Our implementation of the Sieve algorithm incorporates several optimizations to improve computational efficiency, selected specifically since we are mapping this algorithm to a multithreaded environment. We also consider a set of mathematical optimizations.
Primes greater than 3 lie only in the form of 6k+1 and 6k+5, which means they are either 1 more or 5 more than a multiple of 6, as shown in Figure 2. By considering only numbers in the form 6k+1 and 6k+5, memory usage can be significantly reduced.
If we are looking for primes up to a value of n, we can divide this range into segments. For instance, if n=10,000,000 and we have 10 threads, each thread would be assigned to handle 1,000,000 numbers. The main range can be split so that each thread works on contiguous segments of numbers, reducing the complexity of merging the results.
A thread, often termed a lightweight process, represents the smallest sequence of programmed instructions that can be managed independently by a scheduler. Each thread is responsible for sieving out multiples of primes in its assigned range.
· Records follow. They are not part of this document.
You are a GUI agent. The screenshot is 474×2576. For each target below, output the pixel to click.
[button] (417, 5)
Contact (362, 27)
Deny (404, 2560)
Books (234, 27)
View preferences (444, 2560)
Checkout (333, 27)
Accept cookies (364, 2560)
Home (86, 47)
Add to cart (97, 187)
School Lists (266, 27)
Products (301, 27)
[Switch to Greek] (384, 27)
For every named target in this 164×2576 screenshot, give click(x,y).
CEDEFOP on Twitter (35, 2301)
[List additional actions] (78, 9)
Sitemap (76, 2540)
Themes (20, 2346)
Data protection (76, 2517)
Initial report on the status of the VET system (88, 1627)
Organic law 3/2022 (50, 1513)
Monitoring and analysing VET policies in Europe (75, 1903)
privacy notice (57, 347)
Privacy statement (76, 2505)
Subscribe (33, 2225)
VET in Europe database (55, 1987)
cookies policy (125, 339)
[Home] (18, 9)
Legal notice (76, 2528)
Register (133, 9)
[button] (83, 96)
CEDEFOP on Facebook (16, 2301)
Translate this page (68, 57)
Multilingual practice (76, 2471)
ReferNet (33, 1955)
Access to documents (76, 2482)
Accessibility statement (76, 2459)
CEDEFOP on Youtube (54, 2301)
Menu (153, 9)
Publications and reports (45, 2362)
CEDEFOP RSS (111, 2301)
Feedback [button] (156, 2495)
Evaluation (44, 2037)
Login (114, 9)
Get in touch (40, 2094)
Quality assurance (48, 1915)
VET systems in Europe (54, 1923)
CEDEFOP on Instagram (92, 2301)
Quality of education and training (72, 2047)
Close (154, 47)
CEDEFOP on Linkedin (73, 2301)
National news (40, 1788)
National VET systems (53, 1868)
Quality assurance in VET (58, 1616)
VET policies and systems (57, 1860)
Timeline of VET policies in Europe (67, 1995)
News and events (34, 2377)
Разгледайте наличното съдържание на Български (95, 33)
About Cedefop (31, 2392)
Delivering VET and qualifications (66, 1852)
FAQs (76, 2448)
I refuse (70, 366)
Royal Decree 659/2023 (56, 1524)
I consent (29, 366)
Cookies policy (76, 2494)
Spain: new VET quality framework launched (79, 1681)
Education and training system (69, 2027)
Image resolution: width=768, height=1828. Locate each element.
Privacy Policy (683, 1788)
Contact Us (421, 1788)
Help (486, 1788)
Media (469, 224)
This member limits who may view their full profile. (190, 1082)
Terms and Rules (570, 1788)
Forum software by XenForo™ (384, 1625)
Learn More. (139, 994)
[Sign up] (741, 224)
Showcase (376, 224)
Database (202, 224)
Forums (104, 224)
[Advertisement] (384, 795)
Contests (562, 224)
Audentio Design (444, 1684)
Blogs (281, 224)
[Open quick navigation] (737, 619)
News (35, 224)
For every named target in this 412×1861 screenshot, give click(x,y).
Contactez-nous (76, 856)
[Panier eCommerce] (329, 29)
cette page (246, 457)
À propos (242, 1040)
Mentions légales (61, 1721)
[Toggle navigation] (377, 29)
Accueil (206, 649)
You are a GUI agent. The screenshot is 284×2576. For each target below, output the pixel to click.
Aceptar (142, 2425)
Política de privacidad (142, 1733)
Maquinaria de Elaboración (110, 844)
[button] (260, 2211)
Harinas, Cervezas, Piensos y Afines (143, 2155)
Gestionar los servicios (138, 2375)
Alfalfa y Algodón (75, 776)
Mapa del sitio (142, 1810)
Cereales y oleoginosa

Due to memory constraints, it is not always possible to sieve very large numbers in a single thread. Utilizing consecutive chunks of memory for each thread can indeed help reduce the need for synchronization and thus can prevent memory contention. By allocating a distinct memory range for each thread, we ensure that no two threads are attempting to write to the same memory address at the same time, which is a common cause of race conditions. The segmented sieve approach sieves numbers in segments, making it memory efficient and parallel thread friendly.
An incremental formulation of the sieve generates primes indefinitely (i.e., without an upper bound) by interleaving the generation of primes where the multiples of each prime P are generated directly by counting from the square of the prime in increments of P. The generation must be initiated only when the prime's square is reached, to avoid adverse effects on efficiency.